Dank meines winzigen Vorsprungs und eines Relveganers in der letzten Reihe artete die Diskussion im Saal in lautes Geschrei über Tierrechte aus.
„Ein Kalb vermisst seine Mutter mehr als Sie Ihren Käse!“ schrie sie.
„Und Sie müssen mehr Mitgefühl zeigen!“ Dies bedeutete Mitgefühl für die Menschen, nicht für die Kühe. Der Veganer im Hintergrund hatte recht. Milchprodukte und Fleisch gehören zur selben Branche. Milchkühe und Rinder landen in denselben Schlachthöfen. Milchkühe brauchen einfach länger für den Transport, weil sie zunächst einige Jahre lang wegen ihrer Milch ausgebeutet werden. Als Vegetarier subventionieren Sie diese Industrie immer noch. Klimaaktivisten sollten das wissen. Insbesondere wenn sie Diskussionsrunden nach Dokumentarfilmen über die Viehzucht veranstalten. Die Diskussion war von Hoffnung und Engagement geprägt. Wir mussten noch einmal über kleine positive Veränderungen sprechen.
Die hart arbeitenden Dokumentarfilmer verlangen nicht nach hoffnungsvollen Reden.
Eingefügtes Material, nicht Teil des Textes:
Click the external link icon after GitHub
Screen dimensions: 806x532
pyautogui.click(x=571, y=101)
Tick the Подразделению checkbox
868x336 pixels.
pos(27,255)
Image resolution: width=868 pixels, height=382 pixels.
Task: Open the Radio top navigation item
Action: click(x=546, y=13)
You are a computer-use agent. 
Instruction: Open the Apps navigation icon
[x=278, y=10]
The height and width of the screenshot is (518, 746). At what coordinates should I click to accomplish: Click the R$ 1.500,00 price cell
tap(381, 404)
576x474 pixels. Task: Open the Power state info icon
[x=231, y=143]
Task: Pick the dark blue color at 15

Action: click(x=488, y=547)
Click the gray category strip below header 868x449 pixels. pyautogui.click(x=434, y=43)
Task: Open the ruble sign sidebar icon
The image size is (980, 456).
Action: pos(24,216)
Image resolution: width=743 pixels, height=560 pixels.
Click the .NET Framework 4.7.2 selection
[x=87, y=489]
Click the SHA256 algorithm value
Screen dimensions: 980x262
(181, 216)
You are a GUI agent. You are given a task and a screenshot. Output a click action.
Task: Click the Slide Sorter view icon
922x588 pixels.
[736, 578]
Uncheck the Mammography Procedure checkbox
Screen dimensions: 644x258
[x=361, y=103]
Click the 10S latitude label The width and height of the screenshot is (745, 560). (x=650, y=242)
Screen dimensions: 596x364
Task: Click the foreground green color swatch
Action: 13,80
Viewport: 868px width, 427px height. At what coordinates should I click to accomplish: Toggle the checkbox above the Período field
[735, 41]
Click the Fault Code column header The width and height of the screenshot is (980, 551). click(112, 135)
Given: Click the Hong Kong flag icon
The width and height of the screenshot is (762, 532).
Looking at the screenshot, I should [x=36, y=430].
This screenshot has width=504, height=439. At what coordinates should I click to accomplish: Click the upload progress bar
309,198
Sie fordern die Bürger auf, Vorführungen zu organisieren und Diskussionen über die Beendigung der Subventionen für die Viehzucht anzuregen. Sie wollen Bürgerräte dazu organisieren. Mir wäre ein komplettes Handelsverbot lieber und ein Europa, in dem sich jeder, der tierische Produkte konsumiert, dafür registrieren muss und Tiere nur unbeaufsichtigt berühren darf. Auf Dokumentationen über die Viehzucht reagiere ich allerdings etwas heftig. Insbesondere, wenn sie mit Geschwätz enden, das darauf abzielt, die berechtigte Wut zu mäßigen, die die Filmemacher sorgfältig aufgebaut haben.
Carolina Trujillo ist Schriftstellerin.